Alain shrugged before realizing she would not see the gesture in the total darkness of the room. “It should not be any harder than escaping from Marandur.”

Mari laughed softly. “I can’t decide if you’re getting confident or crazy as a result of hanging around with me. Listen, maybe—” She stopped speaking as the thud of feet sounded outside the door to the room they both now occupied and the rasping of metal announced a lock being unfastened. “Oh, no. Can you—”

“Stay silent,” Alain cautioned. He groped his way to the side, then stood up and waited for a moment until the hatch began swinging open. Alain called upon his arts to hide himself, bending the flow of light so that it wrapped around him rather than striking him, hoping he would have the personal strength to hold the spell and that the power in the areas the ship was sailing through would be great enough to help support it.

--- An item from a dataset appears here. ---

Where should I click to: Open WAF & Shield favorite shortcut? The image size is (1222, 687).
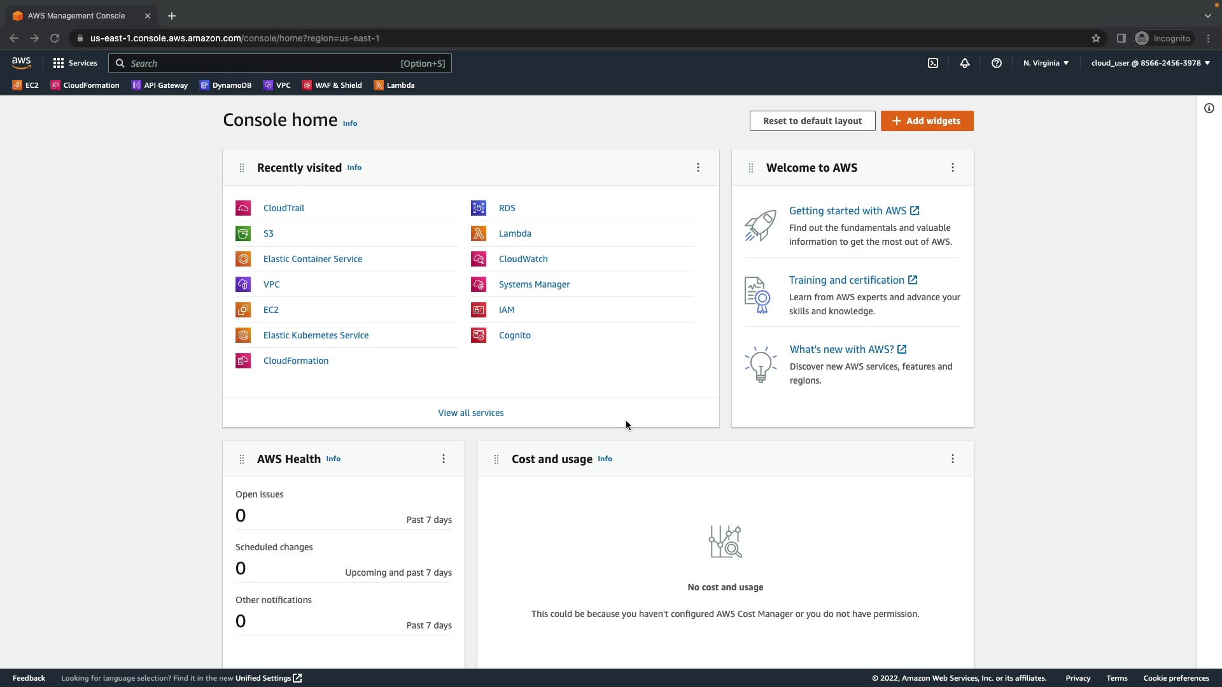(x=332, y=85)
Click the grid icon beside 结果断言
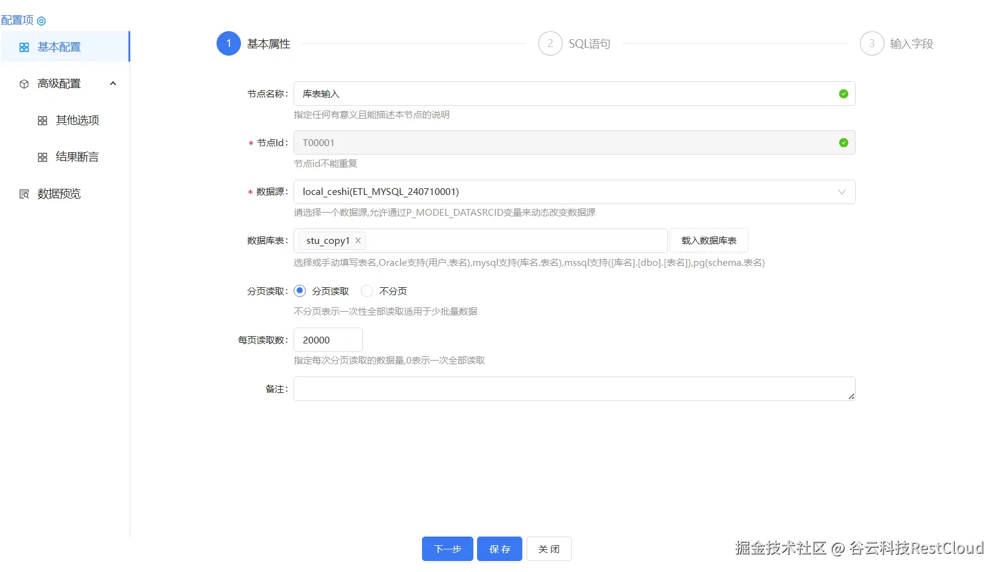Screen dimensions: 1000x572 click(x=43, y=156)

Mari had come to her feet as well and was doing her best to look defiant, despite having to shield her eyes from the light. Two Mechanics entered and pulled her out, not even bothering to look around. Alain followed as closely as he dared, trying not to make any noise, but the heavy footfalls of the Mechanics covered the sounds of his own movements anyway.

A third Mechanic standing outside the hatch stared impassively at Mari as she passed, and two more Mechanics fell in as extra guards. The sentry moved to close the hatch. Alain dodged quickly, but the hatch struck his leg briefly and painfully before closing. The sentry blinked at the hatch, swinging it out and closed again, then shrugged before closing it a final time. “What about the other one?” he asked.